Of course none of this really matters since they ALL eventually become my patients! But thankfully they don’t REMAIN my patients until their next visit when I am on!


  1. I hope it is only profiling if I treat them differently according to their MD. Either that or introducing myself as “Hi I’m ERP, so I assume your physician is Dr Entitlement?”

  2. Interesting post/observation.

    I thought the Asians were a healthy population.. or maybe that is if they aren’t on the American diet. ?

    I’m guessing the Russians are stoic and prefer to handle things on their own. ?

  3. That is funny, I had not thought about this before. BTW, Colombia, not Columbia (unless there is a black market thing going on there).

  4. Pretty much in my experience, Russians (ie immigrants NOT Russian Americans) are pretty stoic especially the men. Korean (again immigrants not Korean Americans) men tend to be the same way. They often wait until they are basically dying before they come in! For some reason, this rule does not apply with women.

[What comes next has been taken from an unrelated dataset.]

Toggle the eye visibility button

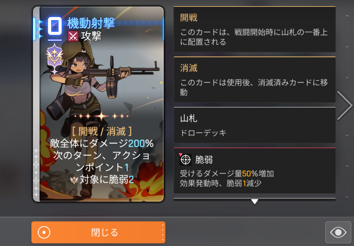tap(338, 232)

  5. This happens to some extent in equine medicine, too. An unusual number of the horses referred in from one vet are either fine (the clients have money, horse walks in the door with a HR of 36* and goes home the next day), or are on death’s door (and the client can’t afford surgery). I have a theory (completely unsubstantiated) that he tells the wealthy clients to just ship the horse so that he doesn’t have to go out to the farm, whereas the ones he knows don’t have the money for surgery he sits on and dicks around with it until the horse is almost ready to circle the drain, then he foists it off on someone else. I have seen him work in the community/on the farm with other people’s horses, and he seems to specialize in doing repeated cursory exams and telling people “oh, give it a bit more time”, and/or coming up with his diagnosis of the week, which a) might not even be a recognized disease in horses and/or have any basis in reality, let alone the horse’s actual presentation b) has a better than average chance of involving prolonged treatments with expensive drugs and nebulous endpoints, so that he has to “recheck” the horse repeatedly for months (and can collect the markup on the drugs, since vets almost universally buy and sell their own pharmaceuticals). I’m sorry, I should stop rambling, it just pisses me off to see horses who never receive proper treatment for their ailments and sometimes pay with their lives.

    Cal, I hear South Carolina’s going downhill. 😉

  6. This is interesting, but perhaps not surprising.

    If someone in a subgroup finds a compatible doctor, they will recommend that doctor to others in their subgroup. It would be interesting to know how many of the patients for Doctor A are a result of a referral through a single connector who is a patient. I would bet that *if* you could map the patients, there would be some interesting social connections.

    Also, I’m sure that individual doctors have a bias toward treating certain diseases in particular ways, so while my PCP might try to help patients avoid statins through lifestyle changes, yours might prescribe statins even in marginal cases. And that bias will lead to patients who prefer that style to stay, while those who are looking for something different will leave.

    It does make me wonder if I’m typical or atypical for my PCP (and my specialist)…

  7. I’m a third year medical student, and just finished an inpatient internal medicine rotation. We found the same phenomenon with patients admitted to the hospital on our team. It seemed as though all of the patients with very complicated medical histories and no clear-cut diagnosis invariably had the same PCP. I can’t count the number of times I heard my attending say, “Oh, that makes sense, this is Dr. So-and-so’s patient…” It really is funny that some doctors seem to attract specific patient populations, and I’m not even talking about an ethnic or cultural group, just patients with “complicated” problems or something similar.